L’hypothèse de Patrice devait être juste car, arrivés à hauteur de la diligence, tout ce monde, dans l’ombre, se mêla. Et les chevaux, encore une fois, s’ébrouèrent, et La Gaule eut tant de peine à les maintenir qu’une voix, sur la route, lui demanda ce que ses bêtes pouvaient bien avoir pour se montrer aussi singulièrement indociles.

Michel ne répondit pas.

À un moment, Nestor se cabra en hennissant et les deux autres chevaux hennirent après lui et donnèrent tous les signes de la plus intense frayeur. Ils firent un écart et la diligence se mit presque en travers de la route. Patrice, les mains au garde-fou de fer, examinait toutes choses, autant que la nuit commençante le lui permettait.

Une terrible anxiété le gagnait en constatant le désarroi d’en bas.
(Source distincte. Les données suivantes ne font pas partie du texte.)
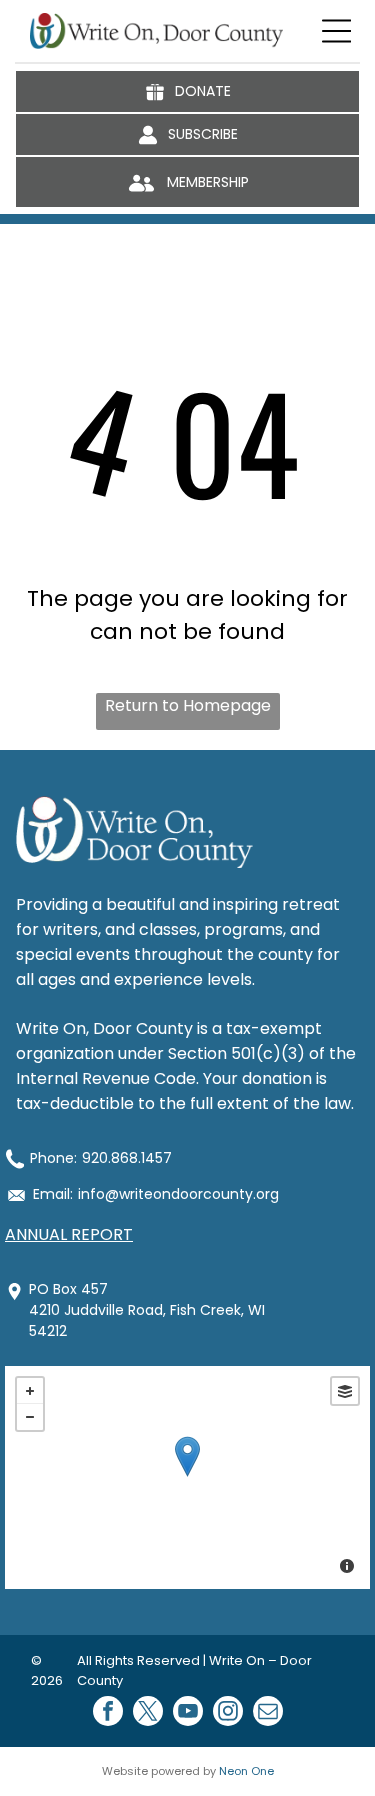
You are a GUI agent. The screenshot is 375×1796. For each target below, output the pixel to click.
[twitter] (148, 1713)
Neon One (246, 1771)
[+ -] (187, 1477)
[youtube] (188, 1713)
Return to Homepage (188, 705)
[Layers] (345, 1391)
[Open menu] (336, 31)
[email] (268, 1713)
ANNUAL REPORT (69, 1234)
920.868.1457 (127, 1158)
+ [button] (30, 1391)
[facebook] (108, 1713)
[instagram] (228, 1713)
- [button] (30, 1417)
Un groupe d’agents, sur l’ordre de l’un d’eux, se disposait à remonter dans la voiture, et le petit homme sec à la casquette allongeait déjà la main pour saisir la bride de Nestor, de plus en plus intraitable et hennissant, quand, brutalement, avec une furie sauvage, incroyable, tout l’équipage se précipita, bondit, vola sur la route au milieu des cris et des appels désespérés.
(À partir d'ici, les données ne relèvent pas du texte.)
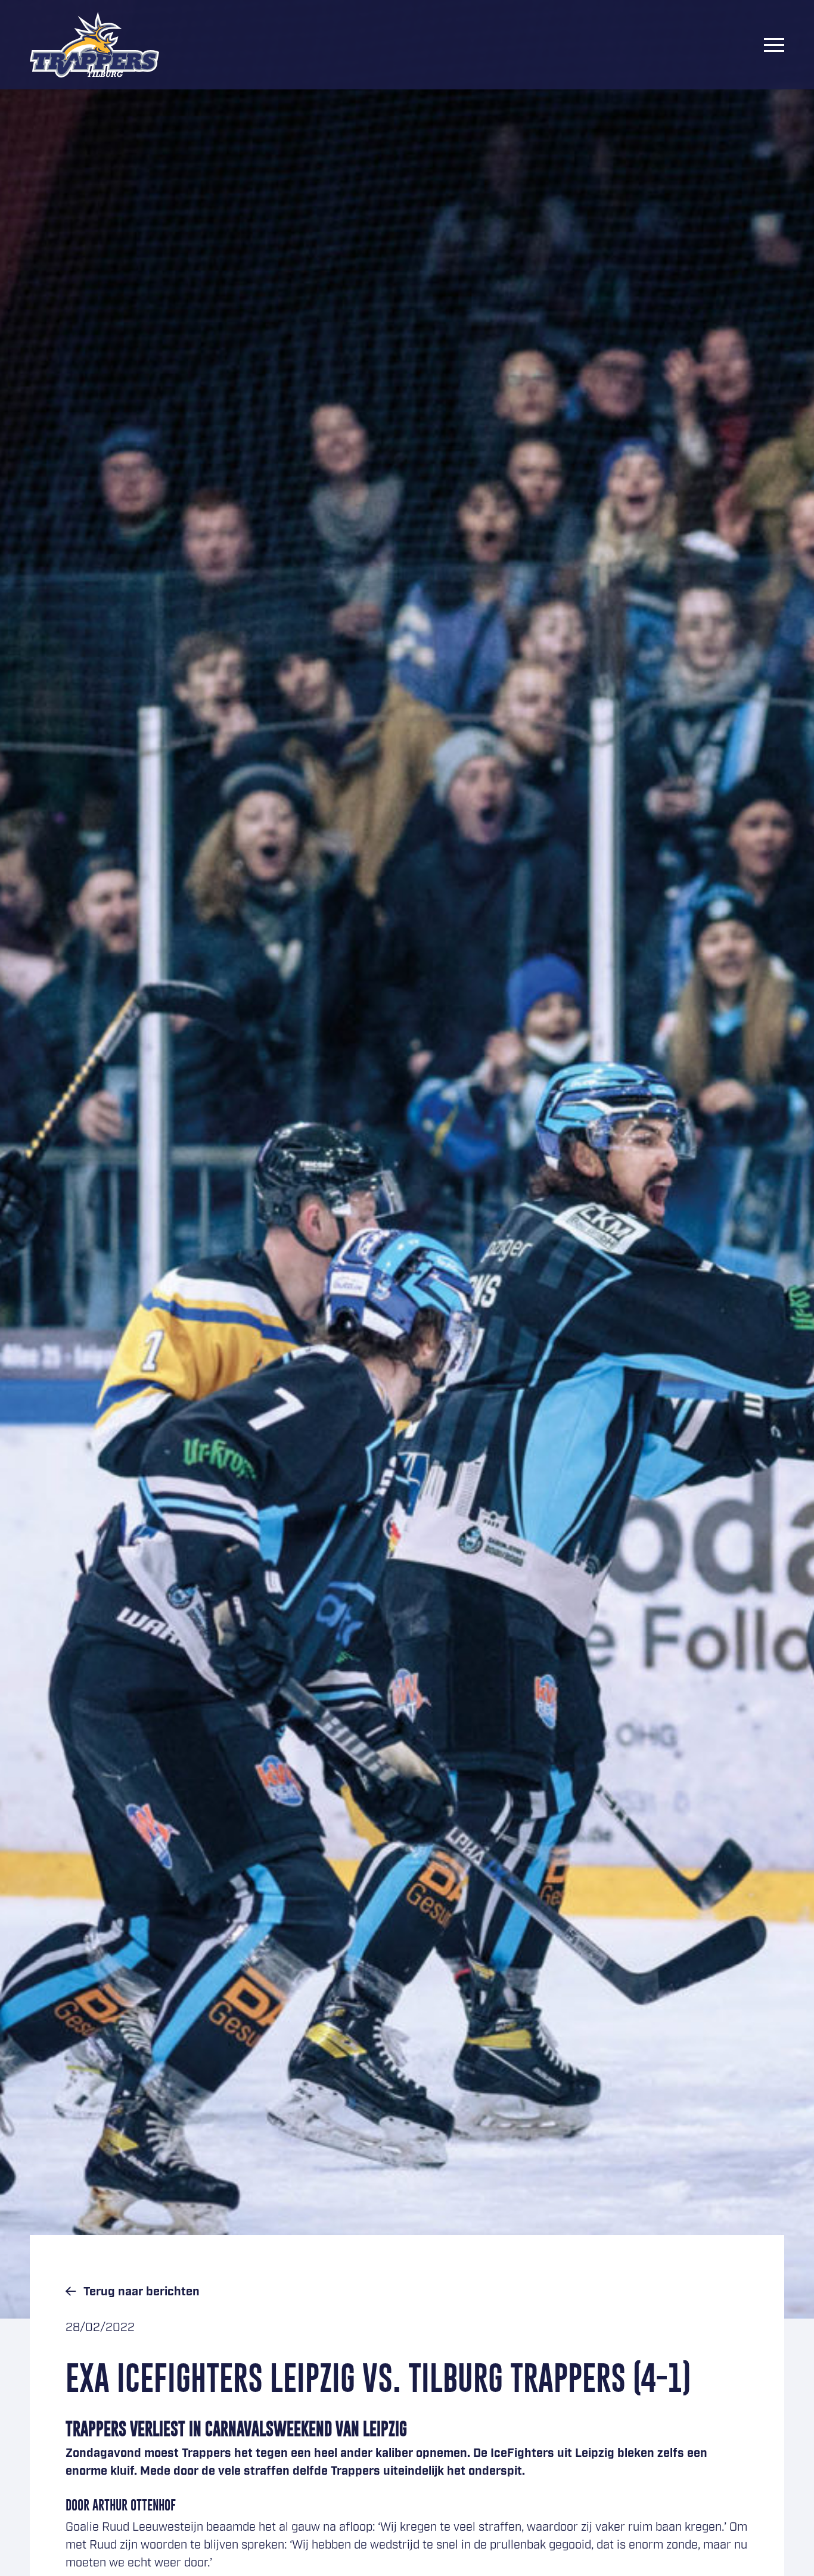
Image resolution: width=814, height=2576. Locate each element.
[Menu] (774, 45)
Les chevaux, ventre à terre, emportaient, comme si elle avait pesé une plume, la grande boîte cahotante de la diligence, loin, bien loin des agents qui couraient et s’essoufflaient en vain derrière elle et qui la perdirent bientôt de vue…

Croyant sa dernière heure venue, Patrice, qui avait toutes les peines du monde à se maintenir sur son impériale, les mains crispées à la barre de fer, se retourna vers Michel.